Project description:This study retrospectively compared long-term outcomes of nonmyeloablative/reduced intensity conditioning (NMC/RIC) allogeneic hematopoietic cell transplantation (allo-HCT) from a haploidentical family donor (haplo-HCT) using posttransplant cyclophosphamide (PTCy) with those of matched sibling donor (MSD) and matched unrelated donor (MUD) with or without T-cell depletion (TCD+/TCD-) in patients with relapsed diffuse large B-cell lymphoma (DLBCL). Adult patients with DLBCL who had undergone their first NMC/RIC allo-HCT between 2008 and 2015 were included. Recipients of haplo-HCT were limited to those receiving graft-versus-host disease (GVHD) prophylaxis with PTCy.

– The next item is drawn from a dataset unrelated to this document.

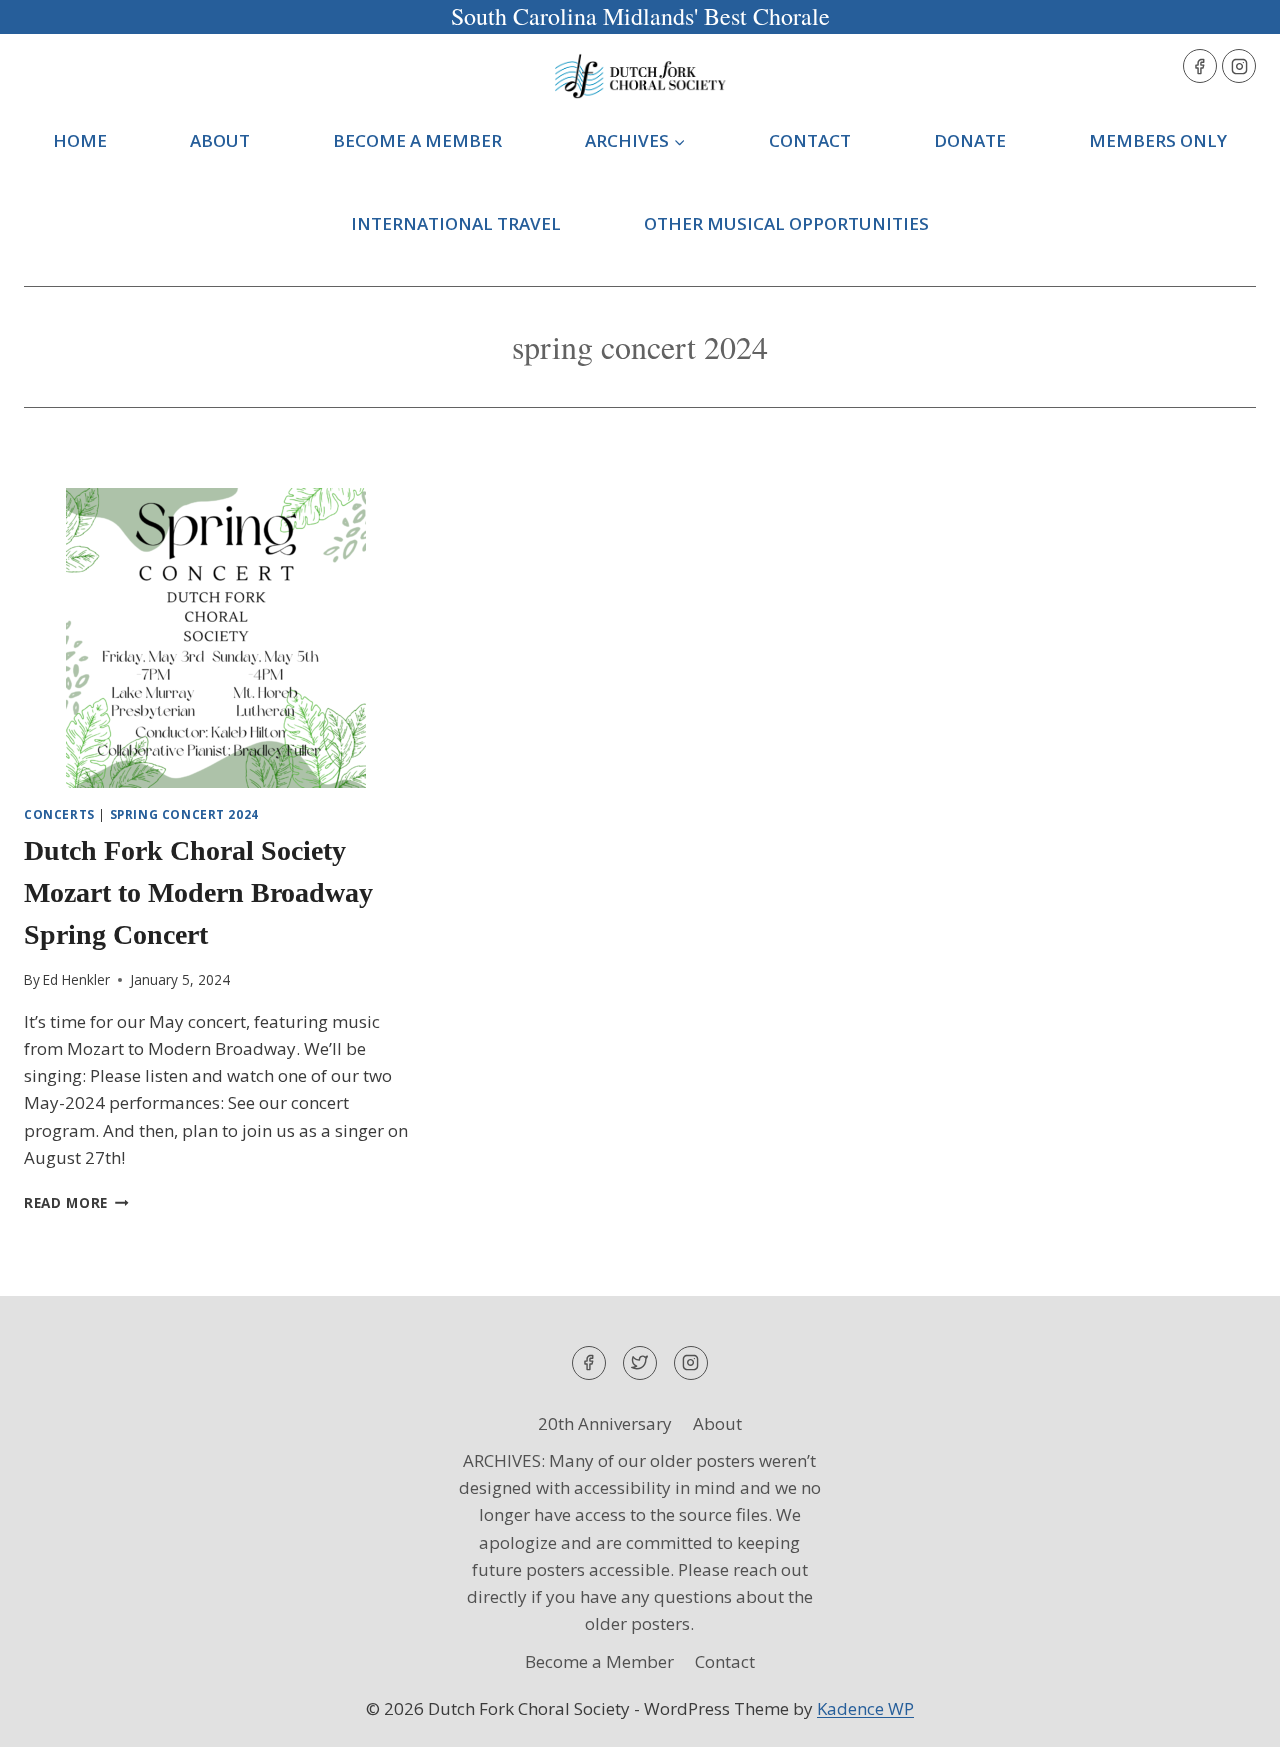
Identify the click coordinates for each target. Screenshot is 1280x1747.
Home (80, 140)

GVHD prophylaxis in MSD was limited to calcineurin inhibitor (CNI)-based approaches without in vivo TCD, while MUD recipients received CNI-based prophylaxis with or without TCD. Outcome analyses for overall survival (OS) and progression-free survival (PFS), nonrelapse mortality (NRM), and disease relapse/progression were calculated. A total of 1438 patients (haplo, 132; MSD, 525; MUD TCD+, 403; and MUD TCD-, 378) were included. Patients with haplo donors were significantly older, had a better performance status and had more frequently received total body irradiation-based conditioning regimens and bone marrow grafts than MSD and MUD TCD+ or TCD-. 3-year OS, PFS, NRM and relapse/progression incidence after haplo-HCT was 46%, 38%, 22%, and 41%, respectively, and not significantly different from outcomes of matched donor transplants on multivariate analyses. Haplo-HCT was associated with a lower cumulative incidence of chronic GVHD compared with MSD, MUD TCD+/TCD-. NMC/RIC haplo-HCT with PTCy seems to be a valuable alternative for patients with DLBCL considered for allo-HCT but lacking a matched donor.